JDK ArrayList Implementataion

Class hierarchy:
Object
  AbstractCollection
     AbstractList <--but Weiss's implementation doesn't have this level
         ArrayList

The book looks at AbstractCollection first--some common code for many collections, or default code begging for overrides--
isEmpty--can always be done by size()
clear--can always be done by iteration + remove, but there might be a better way
add--shows what should happen if no real "add" operation is appropriate, otherwise override

contains, remove--full sequential search, note use of element equals  (override if possible to do better)  We are of course using the equals of the object's runtime class, assuming it's there.  Recall the trickiness of getting this right with inheritance.

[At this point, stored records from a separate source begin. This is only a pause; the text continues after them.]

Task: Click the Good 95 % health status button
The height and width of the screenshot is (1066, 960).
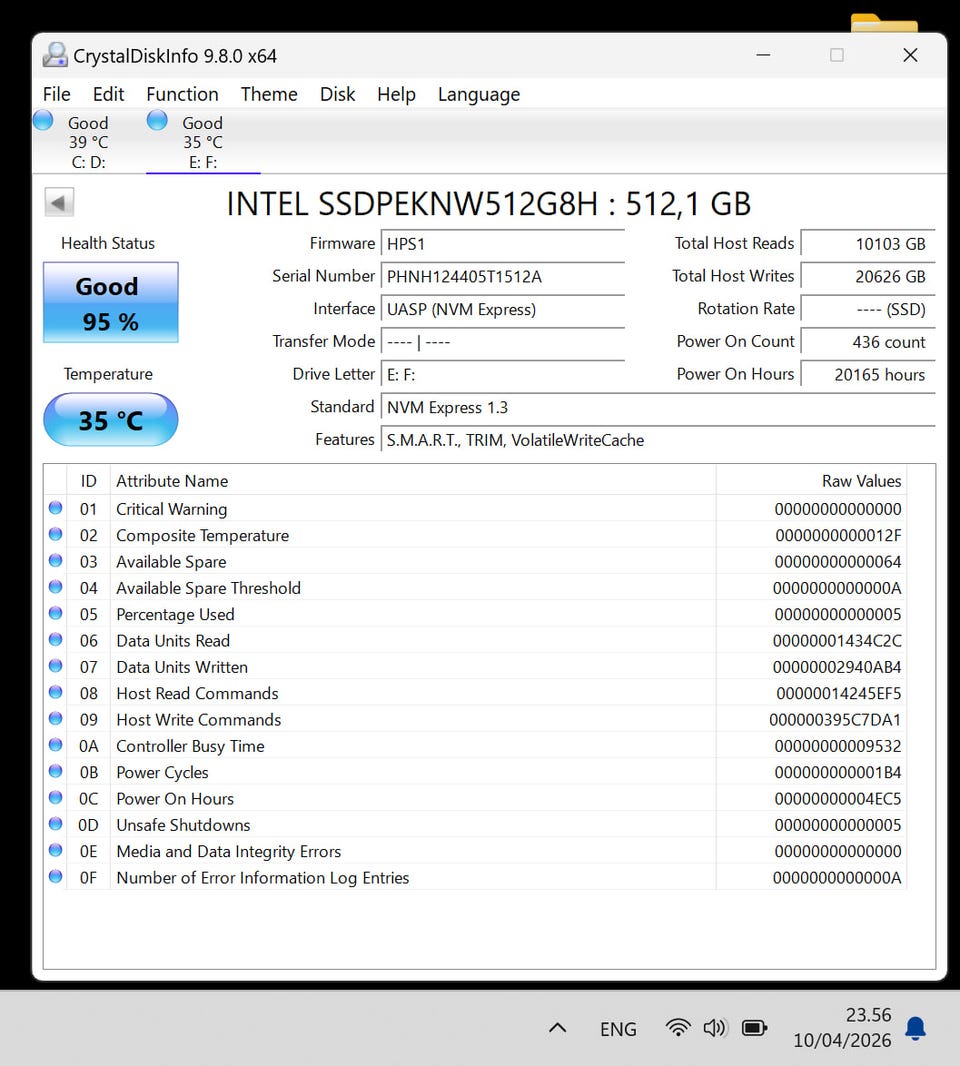Action: pyautogui.click(x=110, y=303)
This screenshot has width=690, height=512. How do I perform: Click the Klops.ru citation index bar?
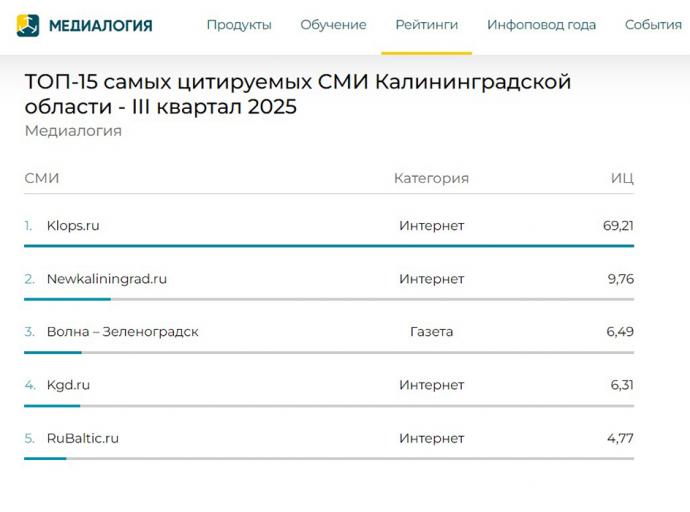[329, 246]
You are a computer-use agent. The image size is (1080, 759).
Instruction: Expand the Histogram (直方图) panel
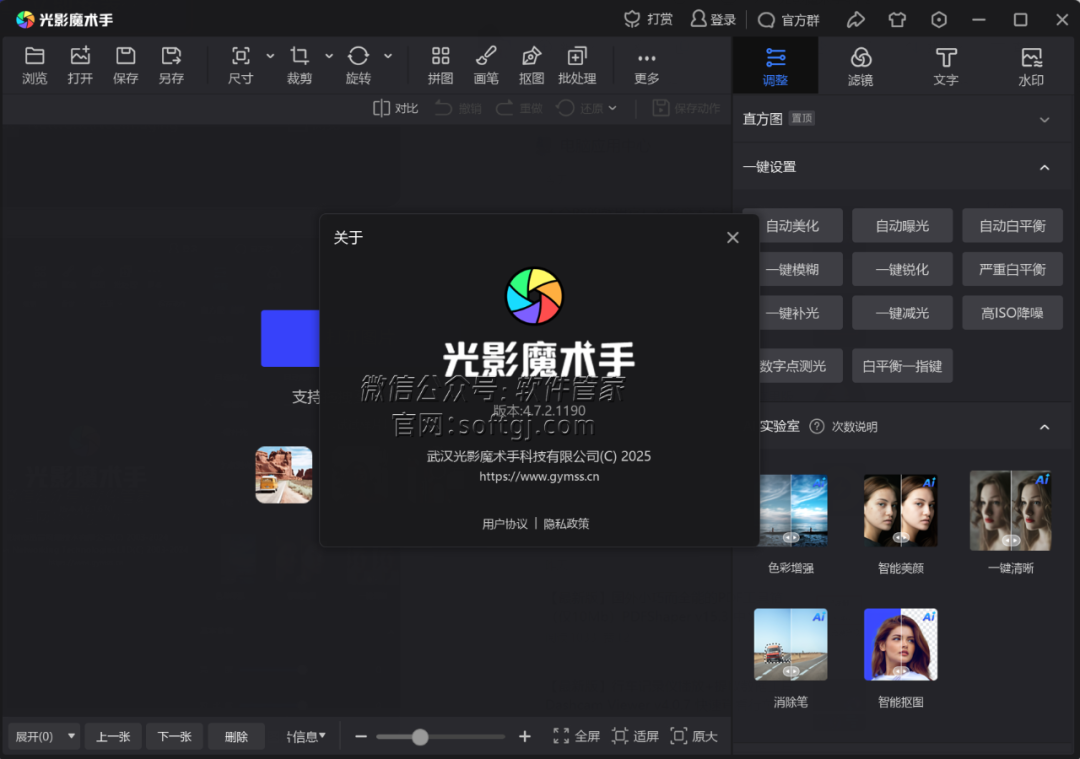click(x=1044, y=119)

toArray-- primitive one is straightforward, but parametrized one uses reflection
                  Note that we need <AnyType> IS-A <OtherType> to allow the element copy.
    Ex.   a1 = ArrayList of Circles
            Shape[] a0 = new Shape[1];  // set up model of what we want
         Shape[] shapes =  a1.toArray(a0);
All we're getting out of all of this is type checking at compile time and avoidance of downcasts.  We could put
  Shape[] shapes = (Shape [])a1.toArray();
and the downcast will work at runtime because a1 has Circles in it.

toString--uses StringBuilder, the newer faster version of StringBuffer--read about it on pg. 528.

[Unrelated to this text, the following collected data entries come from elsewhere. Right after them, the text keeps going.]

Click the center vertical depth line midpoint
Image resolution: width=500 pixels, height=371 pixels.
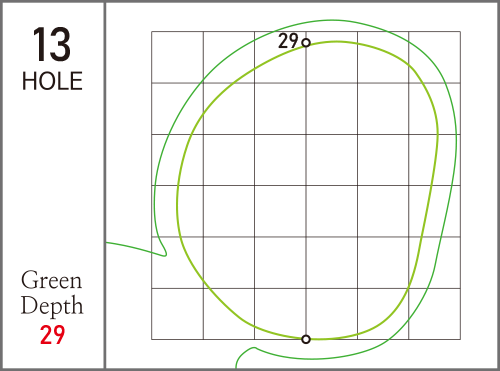click(x=306, y=191)
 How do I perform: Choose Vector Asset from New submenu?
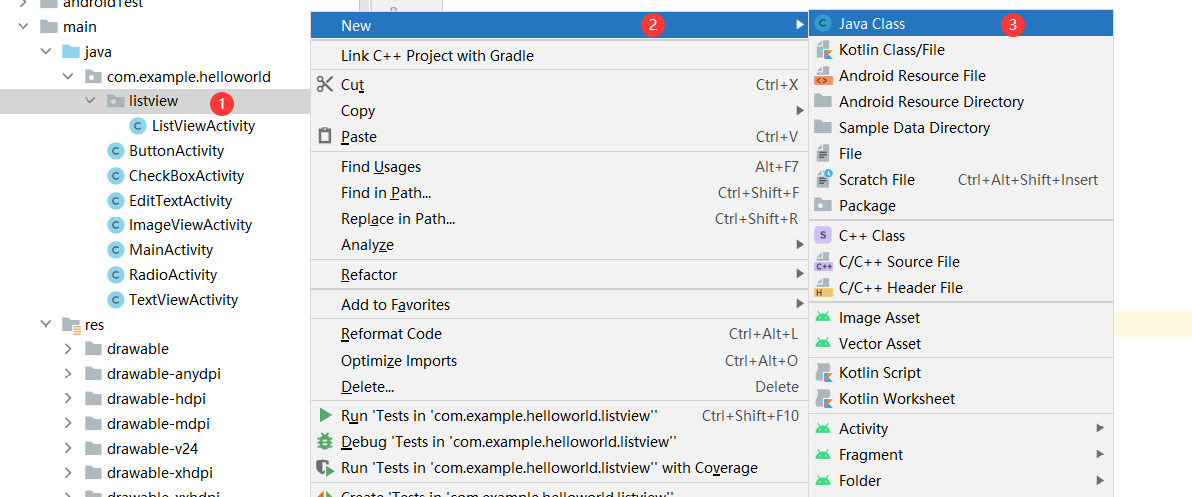[x=880, y=344]
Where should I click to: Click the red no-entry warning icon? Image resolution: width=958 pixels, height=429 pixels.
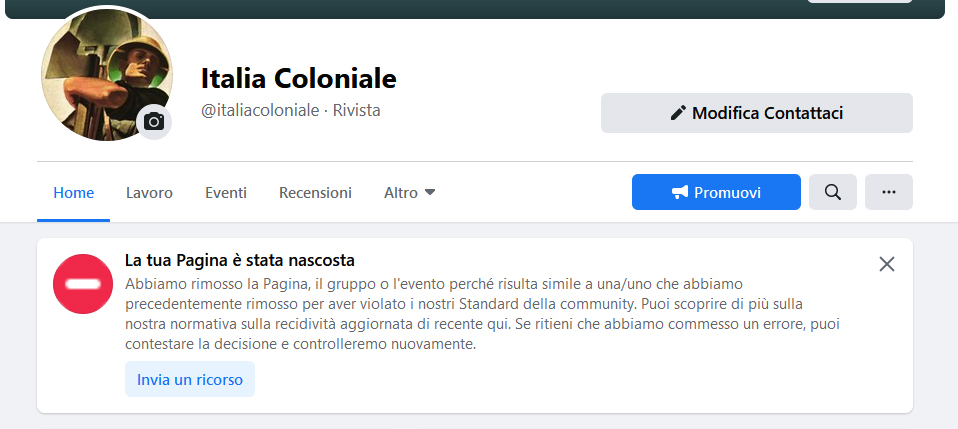pyautogui.click(x=83, y=284)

ArrayList itself: extends AbstractCollection<AnyType> implements List<AnyType>     a little simpler than JDK

has one array "theItems", size, modCount for iterators
size vs. array size:  sometimes the array won't be all used.

clear--does override

get, set--see O(1)

Note that set doesn't increment modCount--no change to *data structure*, just value held in it.

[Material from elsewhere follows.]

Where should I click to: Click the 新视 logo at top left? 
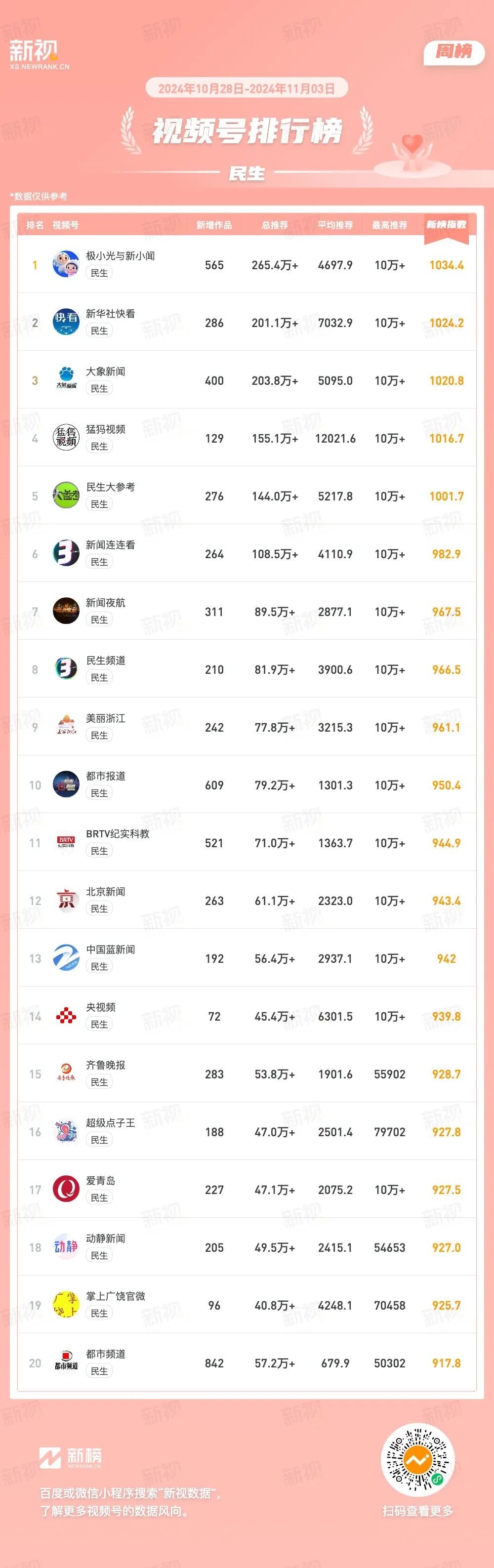coord(37,53)
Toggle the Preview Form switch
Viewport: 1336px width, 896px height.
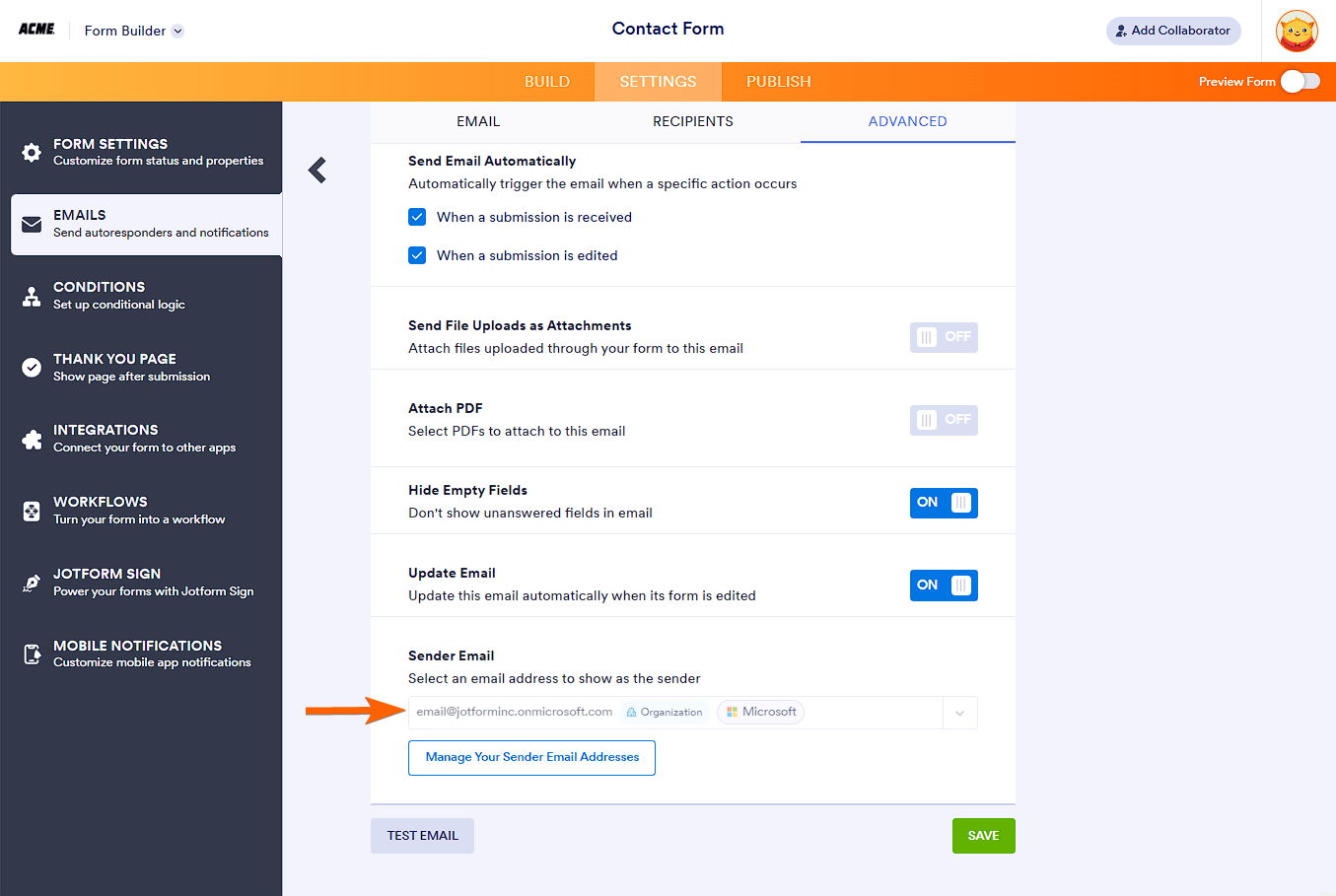[1301, 82]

contains, remove--both call helper findPos, which checks for matching nullness as well as .equals.

remove(idx) moves elements down, but doesn't shrink array itself.

ListIterator for ArrayList

Iterators--recall that the current position is between two elements of the list (positions 1, 2, ..., n-1), or before all elements (position 0), or after al (position n).

private inner class as expected
expectedModCount = initial modCount from outer object
   
What's this nextCompleted, prevCompleted for?

Go back to ListIterator contract, pg. 221:
remove:   Removes the last item returned by next or previous.  Can only be called once after next or previous.

That means we have to track next and previous and disallow sequences like

next, remove, remove
          ^removes element returned by next
                          ^ it's gone!

whereas   next, remove, previous, remove  is OK
                          ^ removes element e1 returned by next, closing up list
                                           ^ steps across element that used to be before e1
                                                          ^ removes element that used to be before e1

Thus each "next" or "previous" authorizes a possible remove and must be remembered in the iterator.

We can show that nextCompleted is true if and only if next has been called and no other calls to previous or remove have since been called., so it's OK to do a remove, which will remove the element returned by that next call.

Similarly with prevCompleted.

So only one of nextCompleted and prevCompleted can be true, and it shows which one (of the two around the current position) should be removed when a remove comes in.

Look at code to prove the definitions and see the action in remove.